-- Exercise input follows --
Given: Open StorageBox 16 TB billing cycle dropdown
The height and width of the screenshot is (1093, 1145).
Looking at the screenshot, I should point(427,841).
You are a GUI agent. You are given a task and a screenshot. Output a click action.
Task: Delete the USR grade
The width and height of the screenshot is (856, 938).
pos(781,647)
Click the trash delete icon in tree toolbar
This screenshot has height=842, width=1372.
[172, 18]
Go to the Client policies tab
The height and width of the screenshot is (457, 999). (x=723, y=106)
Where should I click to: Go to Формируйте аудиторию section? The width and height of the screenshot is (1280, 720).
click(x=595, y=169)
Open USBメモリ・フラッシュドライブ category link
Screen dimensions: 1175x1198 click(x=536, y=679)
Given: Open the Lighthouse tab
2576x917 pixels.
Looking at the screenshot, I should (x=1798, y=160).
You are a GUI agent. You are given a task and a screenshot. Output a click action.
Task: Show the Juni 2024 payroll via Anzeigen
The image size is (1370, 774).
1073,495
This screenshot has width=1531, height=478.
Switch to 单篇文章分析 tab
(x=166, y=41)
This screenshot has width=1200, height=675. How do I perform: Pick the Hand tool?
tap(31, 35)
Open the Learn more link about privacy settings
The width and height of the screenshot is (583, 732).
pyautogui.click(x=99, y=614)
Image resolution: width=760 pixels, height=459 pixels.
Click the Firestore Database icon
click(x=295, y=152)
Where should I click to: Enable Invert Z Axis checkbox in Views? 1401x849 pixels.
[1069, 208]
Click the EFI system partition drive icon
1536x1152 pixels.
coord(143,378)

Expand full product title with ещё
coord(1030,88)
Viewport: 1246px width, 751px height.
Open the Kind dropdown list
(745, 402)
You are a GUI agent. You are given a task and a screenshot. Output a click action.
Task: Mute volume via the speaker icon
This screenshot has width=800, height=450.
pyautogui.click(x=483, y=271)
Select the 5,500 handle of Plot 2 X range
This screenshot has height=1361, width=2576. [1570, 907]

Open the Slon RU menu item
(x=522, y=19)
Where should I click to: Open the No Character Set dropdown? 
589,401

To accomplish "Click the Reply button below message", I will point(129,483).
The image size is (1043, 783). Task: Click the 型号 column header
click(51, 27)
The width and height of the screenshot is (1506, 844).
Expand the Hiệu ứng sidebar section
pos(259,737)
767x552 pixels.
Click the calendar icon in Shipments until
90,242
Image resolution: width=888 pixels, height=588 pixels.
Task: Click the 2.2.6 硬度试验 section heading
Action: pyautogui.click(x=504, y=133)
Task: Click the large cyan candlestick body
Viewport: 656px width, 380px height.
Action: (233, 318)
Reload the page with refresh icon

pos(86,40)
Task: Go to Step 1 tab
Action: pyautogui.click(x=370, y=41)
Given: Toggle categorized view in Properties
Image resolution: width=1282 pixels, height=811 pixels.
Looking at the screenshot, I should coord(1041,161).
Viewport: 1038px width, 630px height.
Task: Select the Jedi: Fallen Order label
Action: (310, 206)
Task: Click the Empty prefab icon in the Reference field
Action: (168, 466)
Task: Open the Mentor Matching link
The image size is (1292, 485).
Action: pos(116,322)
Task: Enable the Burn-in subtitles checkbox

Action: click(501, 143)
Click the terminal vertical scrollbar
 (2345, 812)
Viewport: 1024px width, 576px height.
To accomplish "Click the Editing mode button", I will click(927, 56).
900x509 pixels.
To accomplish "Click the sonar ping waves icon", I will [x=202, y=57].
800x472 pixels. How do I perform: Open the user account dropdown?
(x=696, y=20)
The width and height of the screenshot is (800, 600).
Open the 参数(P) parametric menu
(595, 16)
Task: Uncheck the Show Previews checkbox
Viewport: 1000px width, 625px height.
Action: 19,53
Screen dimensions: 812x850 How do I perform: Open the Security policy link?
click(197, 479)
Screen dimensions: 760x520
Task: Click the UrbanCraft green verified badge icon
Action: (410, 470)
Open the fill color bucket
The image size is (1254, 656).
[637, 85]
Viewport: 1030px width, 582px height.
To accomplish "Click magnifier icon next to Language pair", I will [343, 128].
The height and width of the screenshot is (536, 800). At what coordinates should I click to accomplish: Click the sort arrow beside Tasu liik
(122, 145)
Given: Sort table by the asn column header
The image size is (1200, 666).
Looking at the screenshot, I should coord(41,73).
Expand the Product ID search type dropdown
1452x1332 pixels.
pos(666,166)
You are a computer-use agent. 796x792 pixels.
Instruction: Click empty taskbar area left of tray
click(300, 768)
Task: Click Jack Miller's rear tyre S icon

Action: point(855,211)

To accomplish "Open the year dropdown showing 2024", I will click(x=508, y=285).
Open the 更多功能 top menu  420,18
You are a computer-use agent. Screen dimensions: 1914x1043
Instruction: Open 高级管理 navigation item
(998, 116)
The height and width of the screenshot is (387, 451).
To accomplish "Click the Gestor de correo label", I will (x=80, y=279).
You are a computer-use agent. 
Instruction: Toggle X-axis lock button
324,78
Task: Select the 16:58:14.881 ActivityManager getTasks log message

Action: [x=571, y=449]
-- Exercise input concluded --
Assignment:
Repeat, exactly and only, the lines from the beginning of the material through the line that contains "This screenshot has width=1531, height=478.".

Answer below:
Given: Open StorageBox 16 TB billing cycle dropdown
The height and width of the screenshot is (1093, 1145).
Looking at the screenshot, I should point(427,841).
You are a GUI agent. You are given a task and a screenshot. Output a click action.
Task: Delete the USR grade
The width and height of the screenshot is (856, 938).
pos(781,647)
Click the trash delete icon in tree toolbar
This screenshot has height=842, width=1372.
[172, 18]
Go to the Client policies tab
The height and width of the screenshot is (457, 999). (x=723, y=106)
Where should I click to: Go to Формируйте аудиторию section? The width and height of the screenshot is (1280, 720).
click(x=595, y=169)
Open USBメモリ・フラッシュドライブ category link
Screen dimensions: 1175x1198 click(x=536, y=679)
Given: Open the Lighthouse tab
2576x917 pixels.
Looking at the screenshot, I should (x=1798, y=160).
You are a GUI agent. You are given a task and a screenshot. Output a click action.
Task: Show the Juni 2024 payroll via Anzeigen
The image size is (1370, 774).
1073,495
This screenshot has width=1531, height=478.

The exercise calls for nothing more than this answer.